5. M.C..., directeur général adjoint du Crédit municipal de Paris avait, d'après le descriptif de son poste, pour missions de veiller à la " soutenabilité de la trajectoire financière de l'établissement ", de promouvoir la transversalité, d'" assister et suppléer le directeur général sur l'ensemble de son périmètre d'activité ", et également de " piloter les fonctions support en appui aux activités de l'établissement ". A ce titre, il était chargé de la maitrise d'ouvrage des travaux d'entretien et de rénovation de l'immeuble abritant le Crédit municipal de Paris, en vue de la mise en conformité et de l'adaptation de celui-ci aux besoins de l'établissement. Il ressort des pièces du dossier qu'en 2016, M. C...s'est notamment chargé de la mise en oeuvre du programme d'investissements et de travaux de rénovation adopté par l'établissement en vue de moderniser ses bâtiments, équipements de sécurité, et conditions d'accueil de ses activités, et s'est occupé, en particulier, avec le juriste de l'établissement spécialisé en la matière et le responsable des travaux, des marchés publics liés à la réalisation de ce programme. Le 21 juin 2016, il a procédé à la publication au bulletin officiel des annonces de marchés publics d'un avis d'appel public à la concurrence concernant un marché de travaux d'aménagement de surfaces et des vérifications techniques, prévoyant un délai de remise des offres d'un mois et un début des travaux le 1er septembre 2016. Le 22 juillet 2016, M. C...a signé la décision d'attribution de ce marché à l'entreprise E., seule entreprise ayant déposé un dossier de candidature.

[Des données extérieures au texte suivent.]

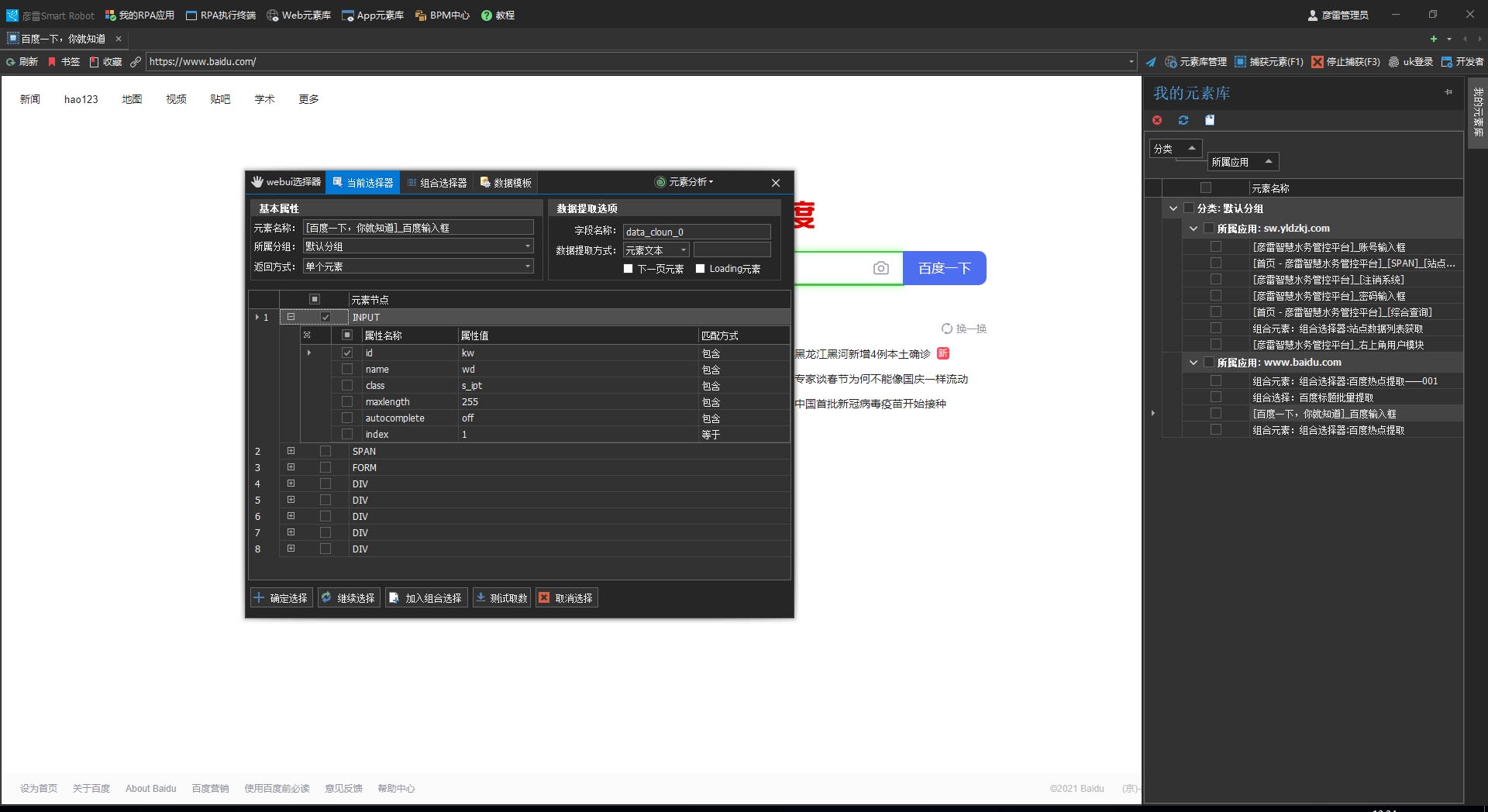
Task: Open the 数据提取方式 dropdown
Action: (683, 250)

6. En premier lieu, il ressort des copies de courriels figurant au dossier, et notamment ceux des 17 et 18 juin 2016, que le directeur général de l'établissement était informé de ce que M. C...suivait les opérations liées à ce programme d'investissement et aux procédures de marché y afférentes, et qu'il s'était d'ailleurs ému du retard dans l'avancement du programme et avait exprimé son souhait de voir rapidement engagés les travaux en cause. Qu'en outre, M. C... a adressé au directeur général, le 11 juillet 2016, un courriel ayant pour objet : " point sur les marchés immobiliers ", dans lequel il l'informait de l'état d'avancement de plusieurs procédures de marché et lui indiquait très précisément, s'agissant du marché susmentionné, que la diffusion avait été lancée et les réponses étaient attendues pour le 21 juillet, le début des travaux étant envisagé pour le mois de septembre. De la teneur de ces échanges, il résulte que M. C... a tenu son supérieur hiérarchique informé de ses activités et n'a pas retenu des informations dont son supérieur devait nécessairement être avisé ou pour lesquelles ce dernier aurait manifesté le souhait d'être informé dans le détail.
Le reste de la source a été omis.